_Set task A_
In the listing, reproduce the lines from the one containing "The image size is (700, 459)." to the one containing "coord(873,486)", including both. Leave out the pictures.

_Article_
## Start

Been thinking about a cleanout panel on my chute, just like you're saying. Leylands like to get clogged in mine worse than anything else, we keep a close eye on the discharge and keep a jameson with an old blade on it handy, especially when chipping wet pine or leyland cypress. PITA. 

My bolt pockets look a lot like yours in the pics, interested to hear what the consensus is.


----------



## superjunior (Mar 1, 2012)

Bowhunter01 said:


> Been thinking about a cleanout panel on my chute, just like you're saying. Leylands like to get clogged in mine worse than anything else, we keep a close eye on the discharge and keep a jameson with an old blade on it handy, especially when chipping wet pine or leyland cypress. PITA.
> 
> My bolt pockets look a lot like yours in the pics, interested to hear what the consensus is.



We used to use a jameson too but what works really good is an old garden hoe, just about perfect size for shoving in a chipper chute and freeing up clogs.


----------



## dbl612 (Mar 1, 2012)

Bowhunter01 said:


> Been thinking about a cleanout panel on my chute, just like you're saying. Leylands like to get clogged in mine worse than anything else, we keep a close eye on the discharge and keep a jameson with an old blade on it handy, especially when chipping wet pine or leyland cypress. PITA.
> 
> My bolt pockets look a lot like yours in the pics, interested to hear what the consensus is.



the type 309 stainless will have no problem fusing to the disk, (a36 steel) grind surface well in weld area and use tri-mix gas mixture. while stainless is tough to drill, it is not very abrasion resistant however. i would not reccomend welding the worn areas without post-weld balancing. the wear is probably quite uniform on opposing knife pockets, so item is still in balance. no need to screw up bearings with and out of balance wheel. regards, tom.


----------



## tree MDS (Mar 1, 2012)

Gonna check my 250 out when I get down to the shop. I've got something like 2150 hours on mine. I think I would have noticed anything like what you got going on there, but ya got me worried now! Lol.


----------



## 2treeornot2tree (Mar 1, 2012)

## End

_Entries supplied_
## Start

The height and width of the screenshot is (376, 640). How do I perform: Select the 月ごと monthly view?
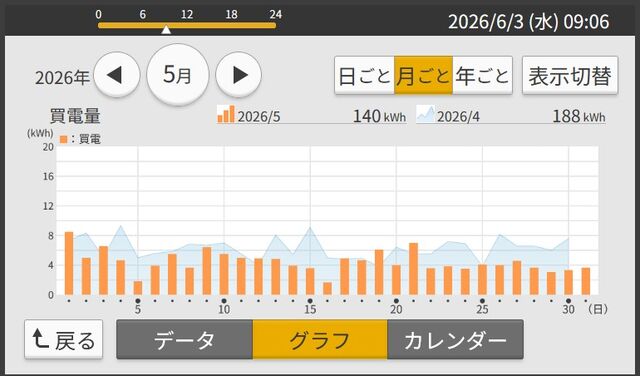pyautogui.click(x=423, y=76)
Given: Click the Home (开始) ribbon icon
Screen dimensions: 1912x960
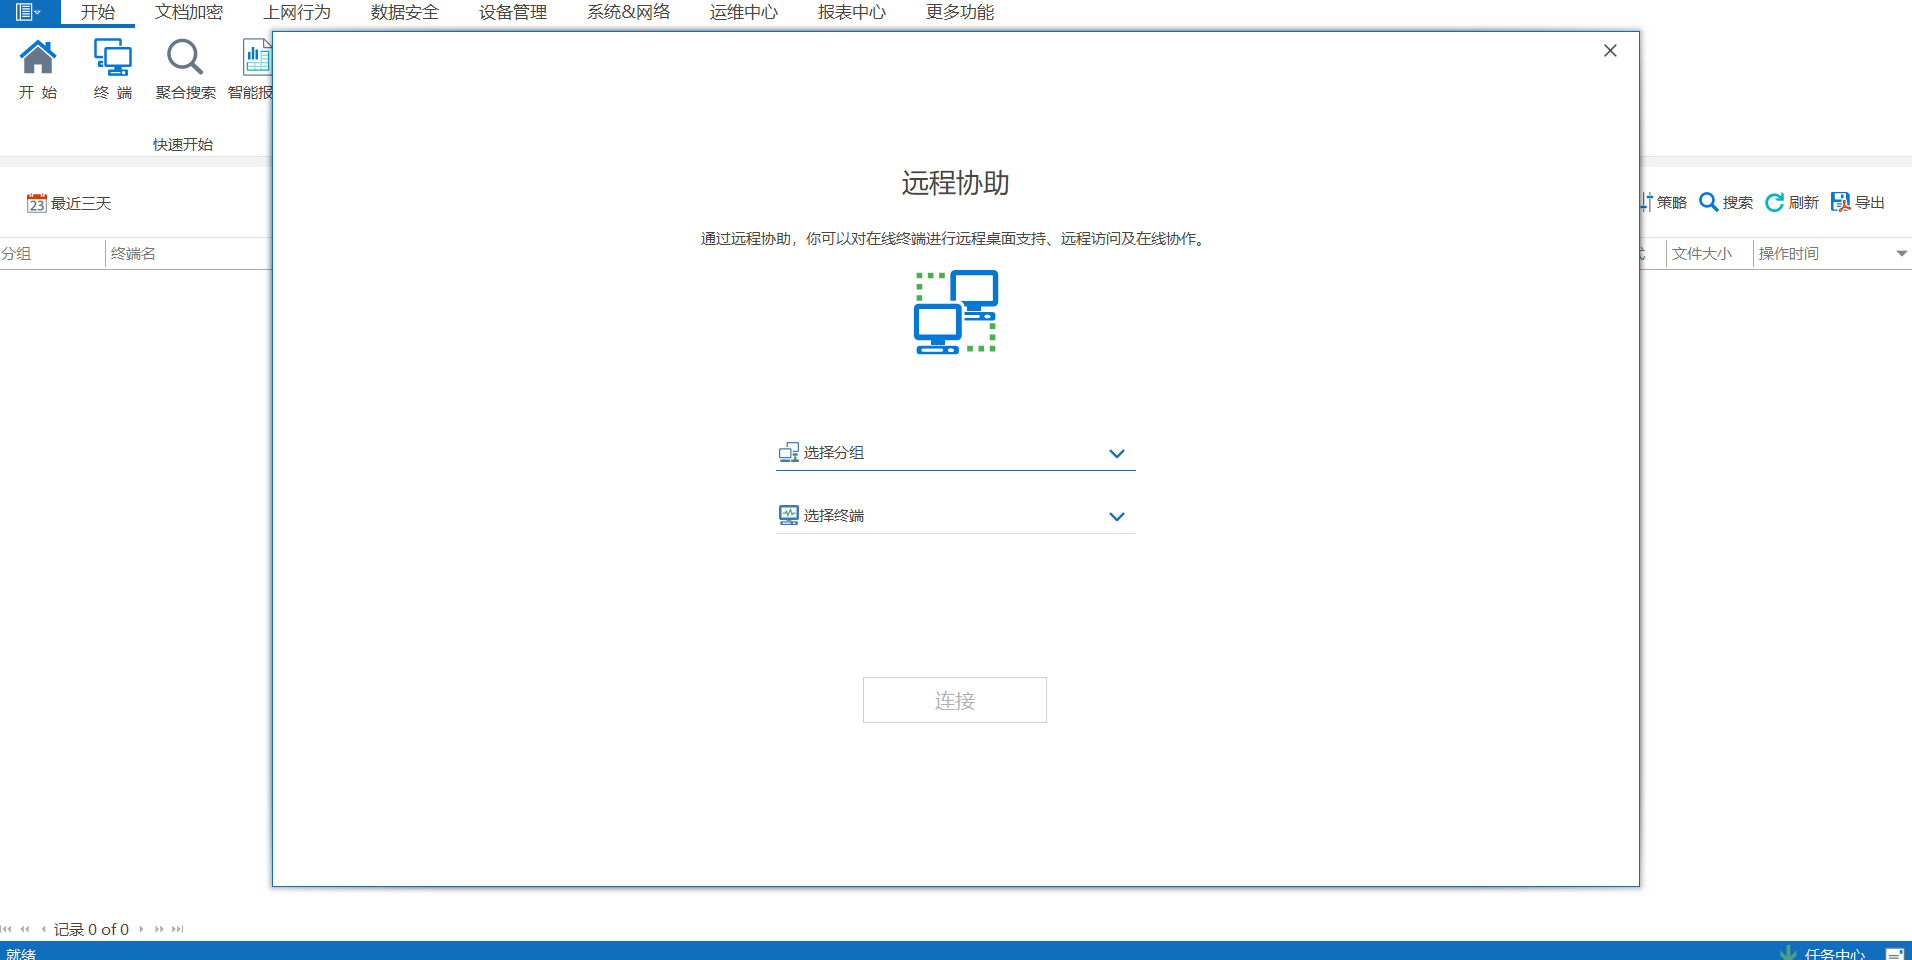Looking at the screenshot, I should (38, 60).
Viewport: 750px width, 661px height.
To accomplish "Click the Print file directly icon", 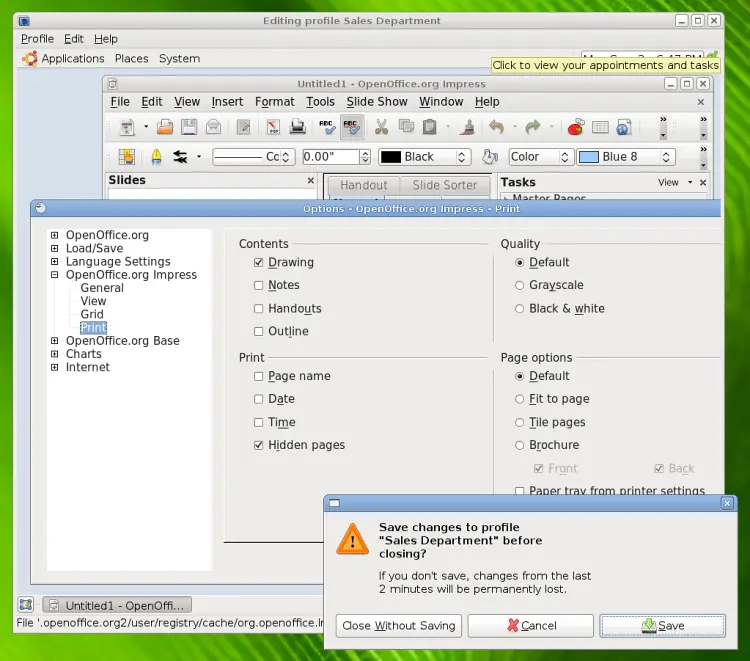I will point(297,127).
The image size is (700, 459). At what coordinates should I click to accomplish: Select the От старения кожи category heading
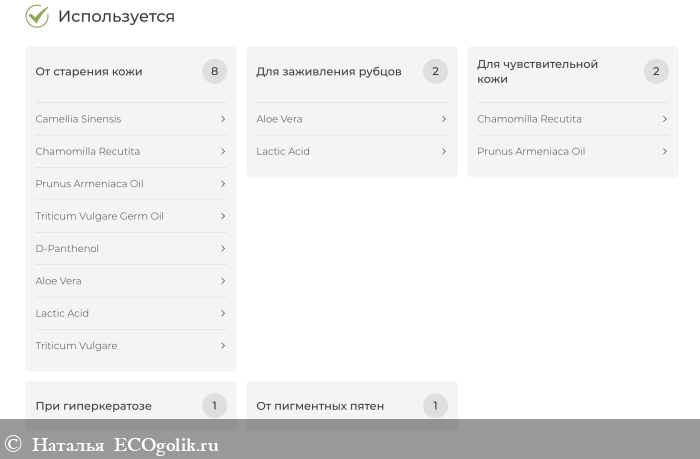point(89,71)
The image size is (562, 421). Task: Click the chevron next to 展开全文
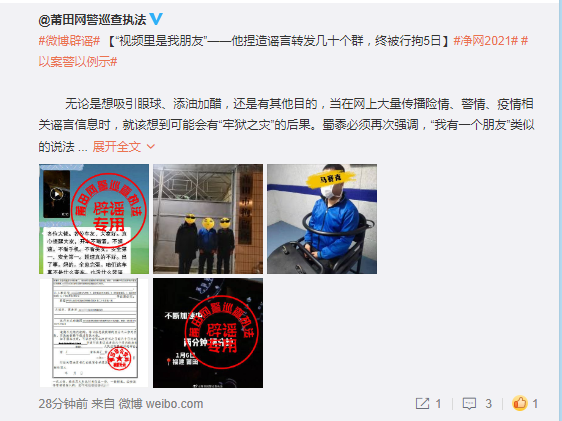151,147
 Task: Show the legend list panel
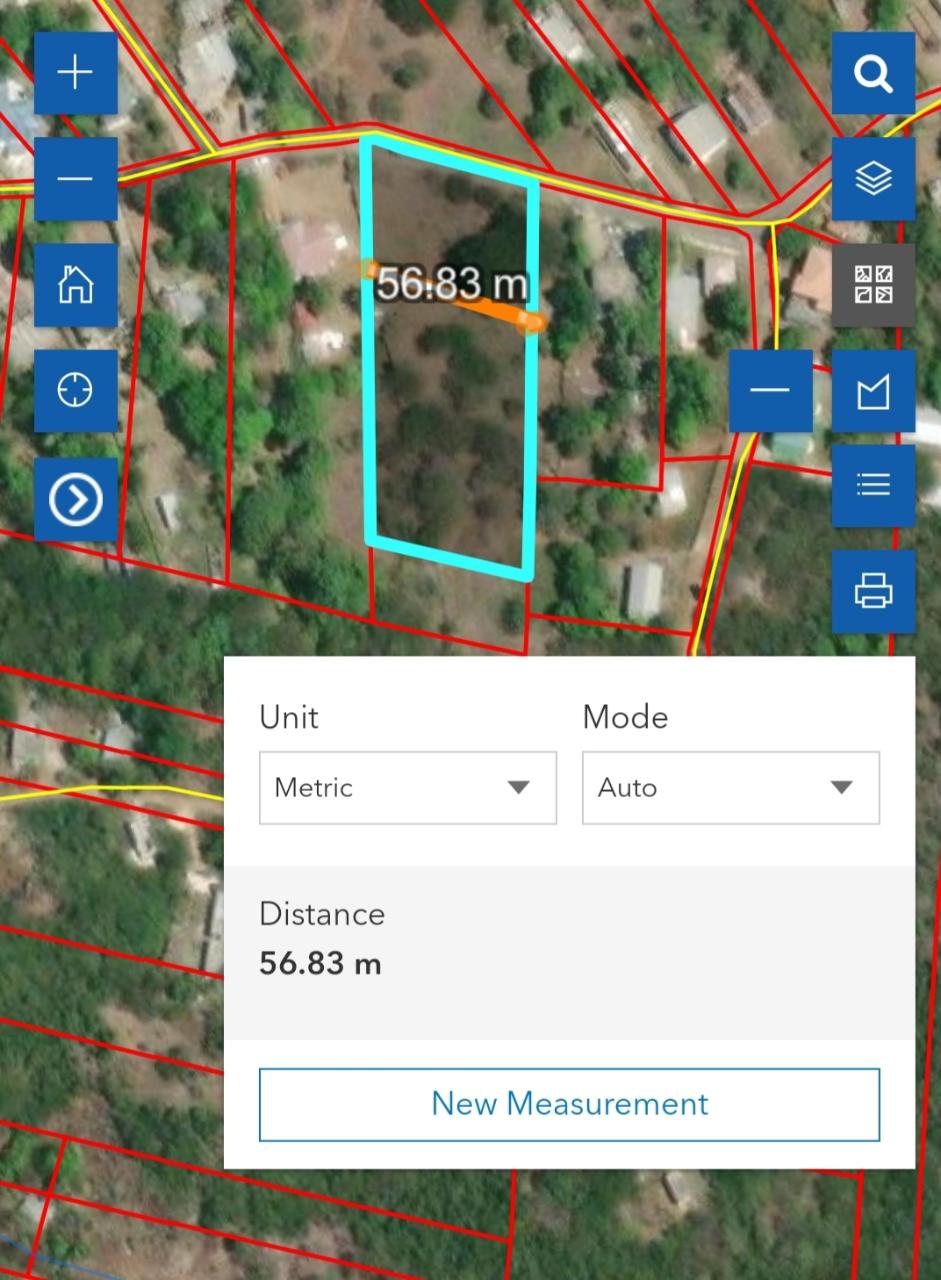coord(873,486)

## End
## Start

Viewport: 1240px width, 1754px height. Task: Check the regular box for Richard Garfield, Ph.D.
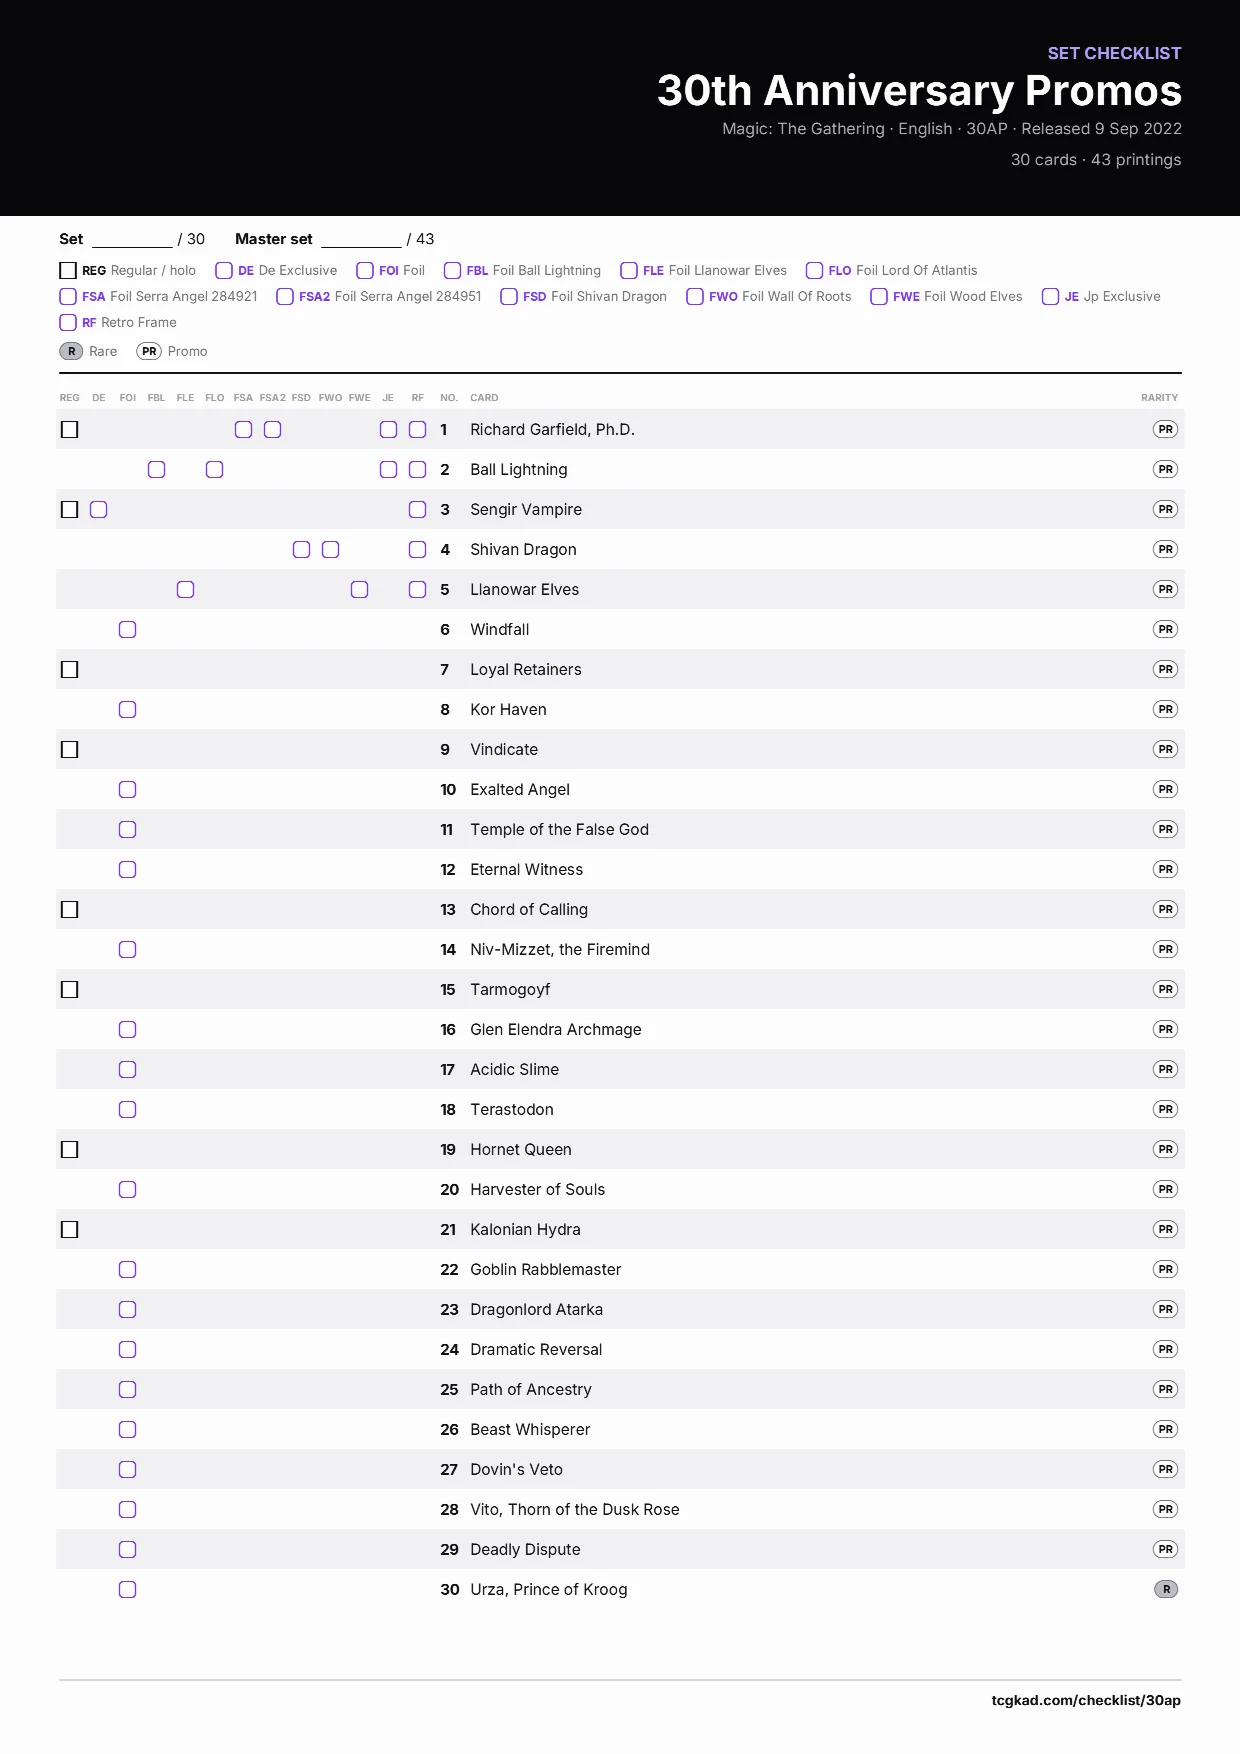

## End
## Start

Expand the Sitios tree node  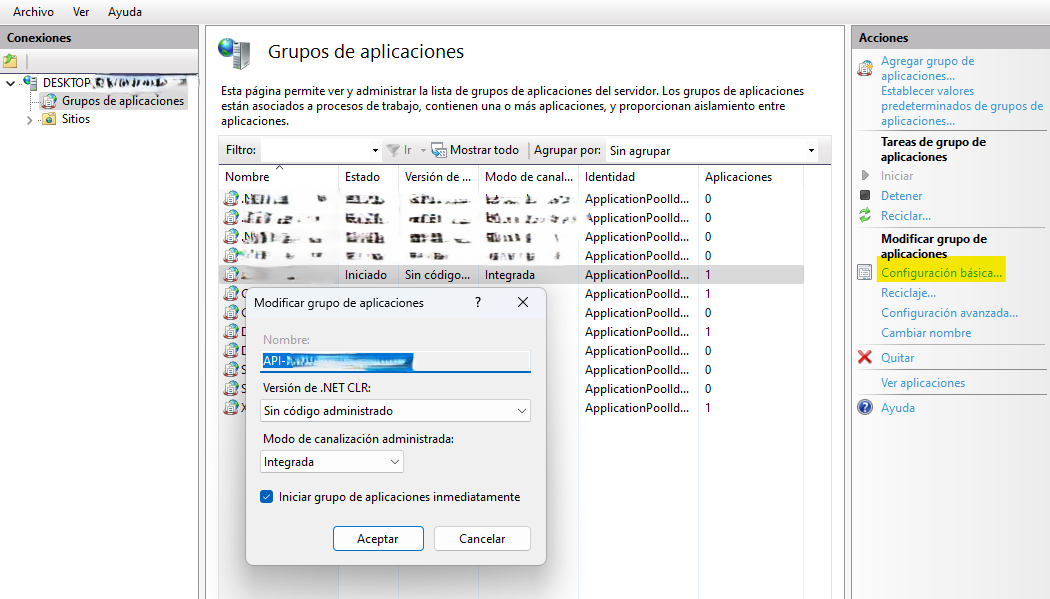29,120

## End

_Set task B_
Write out the passage of the chipper forum thread from "## dbl612 (Mar" to "wheel. regards, tom.".

_Full answer A_
The image size is (700, 459). At what coordinates should I click to accomplish: Select the От старения кожи category heading
point(89,71)
The image size is (562, 421). Task: Click the chevron next to 展开全文
151,147
 Task: Show the legend list panel
coord(873,486)

_Full answer B_
## dbl612 (Mar 1, 2012)

Bowhunter01 said:


> Been thinking about a cleanout panel on my chute, just like you're saying. Leylands like to get clogged in mine worse than anything else, we keep a close eye on the discharge and keep a jameson with an old blade on it handy, especially when chipping wet pine or leyland cypress. PITA.
> 
> My bolt pockets look a lot like yours in the pics, interested to hear what the consensus is.



the type 309 stainless will have no problem fusing to the disk, (a36 steel) grind surface well in weld area and use tri-mix gas mixture. while stainless is tough to drill, it is not very abrasion resistant however. i would not reccomend welding the worn areas without post-weld balancing. the wear is probably quite uniform on opposing knife pockets, so item is still in balance. no need to screw up bearings with and out of balance wheel. regards, tom.